斜めに袈裟懸けにされて、赤い目玉がころりと零れ落ちている。

「これが―――」
「幽霊の正体見たり枯れ尾花ってとこかしら。長く生きただけの単なるトカゲよ。人の記憶と感情を勝手に掻き混ぜて、怨念だけを増幅させて食べる魔女。悪食ね」
記憶と感情―――
何を思い起こしていたのか、それすら想い出せずサンジはそっと自分の胸を押さえた。
確かに何かがずきずきと痛む。
皮膚を切り裂いたような実質的な身体の痛みと、奥底で疼く胸の痛み。
一体、何を想い出していたと言うのだろうか。

「ともかく、サンジさんが無事でよかった。私なんか過去の孤独を思い起こされでもしたら、今度こそ参ってしまいますヨホホ~」
ブルックの慰めに、皆一様に頷く。
「俺も、辛かったことなんかあんまり想い出したくねえ。しかもそれを増幅されるなんて」
「確かにな、乗り越えてきたことだけど、もっかい穿り返されたくねえよなあ」
「私だってごめんだわ。サンジ君、よく耐えたわね」
ナミに労われて、サンジはぼうっとしたまま大きな瞳を見返した。

「やだ、サンジ君ほんとに大丈夫。ちょっとは何か食べられちゃったのかしら」
想い出せない。
けれど、自分の辛い過去と言えば飢餓の島にいたあの時のことだろうか。
あの孤独と絶望を、ゼフに対する後悔とを、俺はもう一度味わっていたのだろうか。

ゼフ―――
サンジははっとして顔を上げた。
ゼフは、ゼフは生きているのか?

「じじいは、バラティエは・・・」
「記憶が混乱しているようね」
ロビンが前に進み出て、サンジの手を取り軽く握った。
「ゼフはイースト・ブルーで魚のレストランやってっぞ。こないだお前の手配書バラ巻いてたって怒ってたじゃねえか」
ルフィがそう言ってにししと笑う。
「お前はバラティエを出て、俺達と一緒にグランドラインに出てきたんだ。オール・ブルーを見つけるってえ、夢のために。そうだろ?」

――――夢じゃ、なかった。
夢じゃない、俺はバラティエのサンジで、赫足の息子。
オールブルーを見つけるためにグランドラインに漕ぎ出した、麦藁の一味だ。
仲間を増やし、敵と戦って幾つもの死線を掻い潜ってここまできた。
誰一人、欠けることなく。

背後に立った気配に気付き、サンジはゆっくりと振り返った。
すぐ傍に、ゾロがいる。
怒ったように眉を顰め、鋭い眼光で睨みつけながら近付いてくる。
「女と見ればすぐ付け込まれやがって、いい加減学習能力を持ちやがれこの脳タリン!」
「あんだとお」
ほぼ条件反射でカチンと来て、サンジはゾロに足を踏み出した。
「今回は不可抗力じゃねえか。
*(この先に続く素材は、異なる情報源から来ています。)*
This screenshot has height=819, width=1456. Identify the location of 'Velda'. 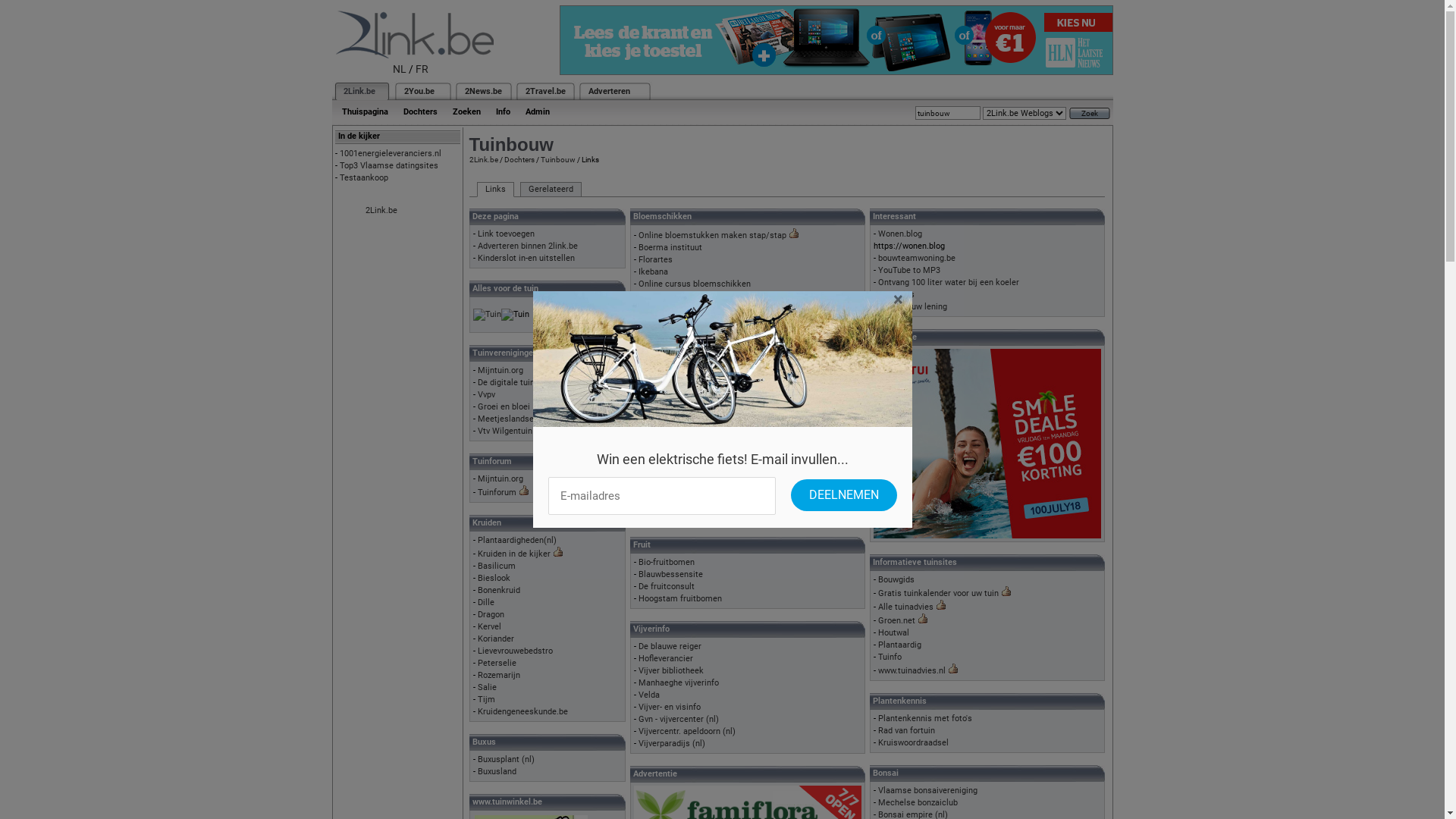
(648, 695).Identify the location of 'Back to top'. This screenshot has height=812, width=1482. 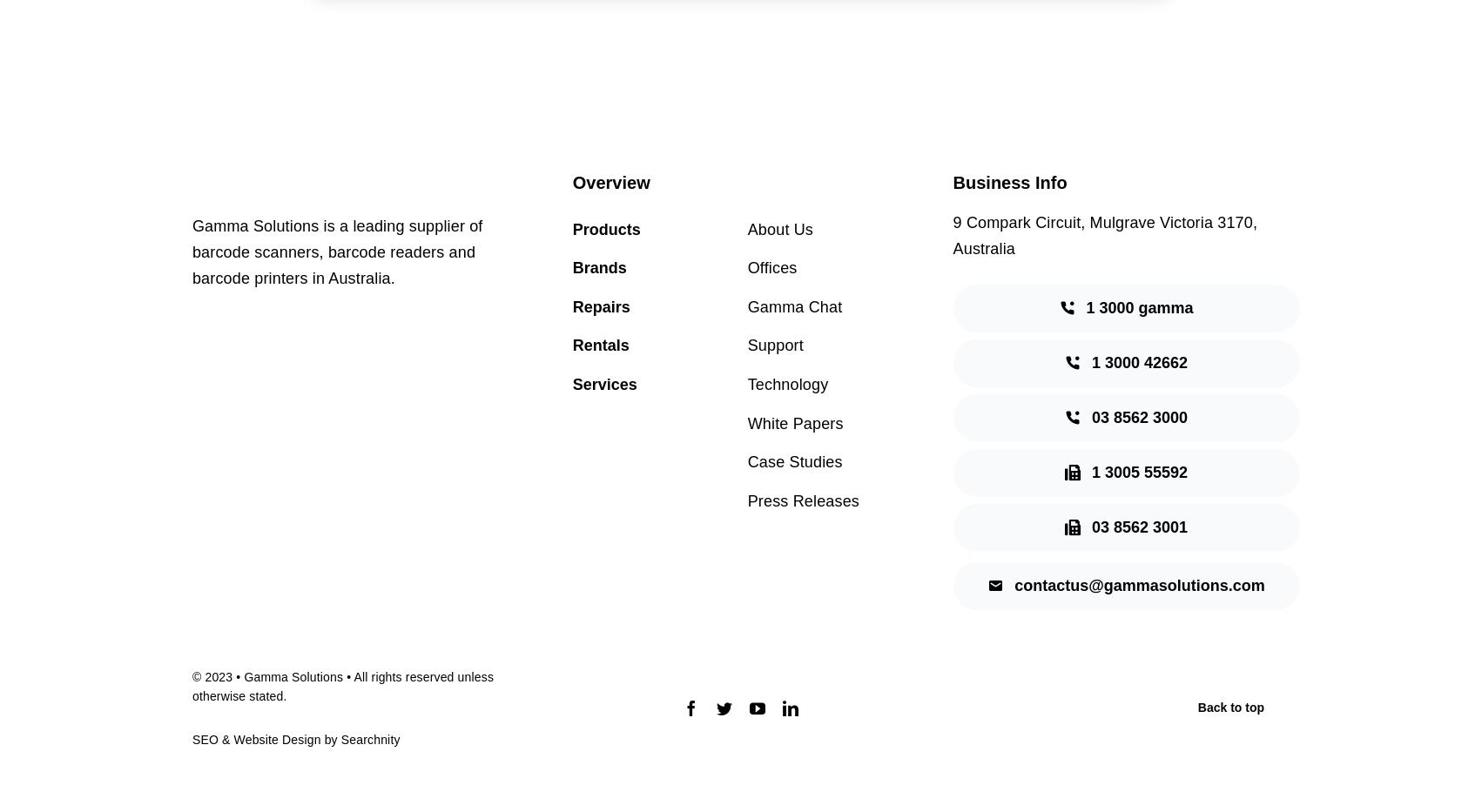
(1229, 708).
しかも、別にレディに誘われたからってホイホイついていたったわけじゃ・・・ねえだろう、多分・・・よく覚えてねえが」
最後は尻すぼみになったが、ゾロは軽蔑しきったような眼差しでふんと顎を上げた。
「どうだかな、大体てめえは用心が足りねえ。考えが甘っちょろいからすぐに足元を掬われんだ」
「てめえ、ざけんな!」
「はいはいはい、とにかく無事でよかったわ。ゾロも、それ以上のお説教は後で二人きりのときにやってちょうだい。そうでないと、血相変えて一番に飛び込んだことサンジ君にバラすわよ」
ゾロのこめかみにびしっと青筋が立ち、サンジの蒼白かった顔に一気に朱が差した。

「え、あの・・・それは・・・」
「さあさあ、みんなで屋敷中を家捜しよ。お宝があったら残らず頂いていくわよ!」
「おう!」
不穏な流れを変えるように一斉に奇声を発して、仲間たちは屋敷中に散らばって行った。
それに続こうとして足がもつれたサンジの腕を取り、ゾロは前を向いたままぼそりと呟く。
「てめえ、後で覚えてろよ。頭ん中も身体中も異常がねえか隅々まできっちり調べてやる」
「バ・・・」
何か言い返そうとして、けれどうまく誤魔化せなくて、結局赤面したまま黙ってしまった。
ゾロとの今日に至るまでのあれやこれやが、一気に頭の中に蘇って来てしまって参る。
あれって夢じゃなかったんだな・・・って、あれ?夢ってなんだっけ?

無意識に胸に手を当てて、シャツの上からでもわかる違和感に指を這わせた。
ゾロに気付かれないように、そっとシャツのボタンを外して中を覗く。
白い肌の上、左肩から右脇に掛けてまるでゾロの胸の傷を移したかのような、一筋の刀傷もどきが蚯蚓腫れとなってついていた。

―――なんだろう
想い出そうとすると、何故か胸の奥が痛い。
とても悲しくて切なくて、けれど消し去ることができなかった熱い想いの塊が胸の奥に燻っている。

―――お前はお前の、道を生け
その言葉がふと蘇り、胸の中が温かさで満たされた。

きっと、ゾロがその言葉を聞いたなら烈火のごとく怒るだろう。
サンジの身勝手な想いと願いを一笑に伏して、どんな手段を使ってでも共に生きようと努力するだろう。
ゾロは己を、そして夢を切り捨てたわけではない。
だがサンジは、己と夢を切り捨てようとした。
その決定的な差異と価値観の違いが、決して交わることのない二人の想いをより深く隔てている。

それでも―――
死ぬまで共に、生きることができる。

この先何があろうとも、この“想い”だけは決して無くすことはないだろう。
漠然とした予感と自信を伴って、サンジは自分を支えるゾロの腕に手をかけ力をこめた。
それに気付き、心持ち力を加えて一瞬だけ抱き締めたゾロの、その鋭利な横顔を見つめながらサンジはひと時目を閉じた。


艶やかなアーチを彩る、ジャスミンの白い花影。
可愛らしい模様を描いたカプチーノ。
ゼフの死に顔。
絨毯に広がる血だまり。
クロコダイルの酷薄な笑み。
暗い屋敷と締め切られたカーテン。
立ち込める血の臭い、きな臭い硝煙。
ゾロの嘲笑と閃く刀筋。
まるで走馬灯のように脳裏に次々と映像が浮かび上がり、瞳を開くと同時にすべてが消えた。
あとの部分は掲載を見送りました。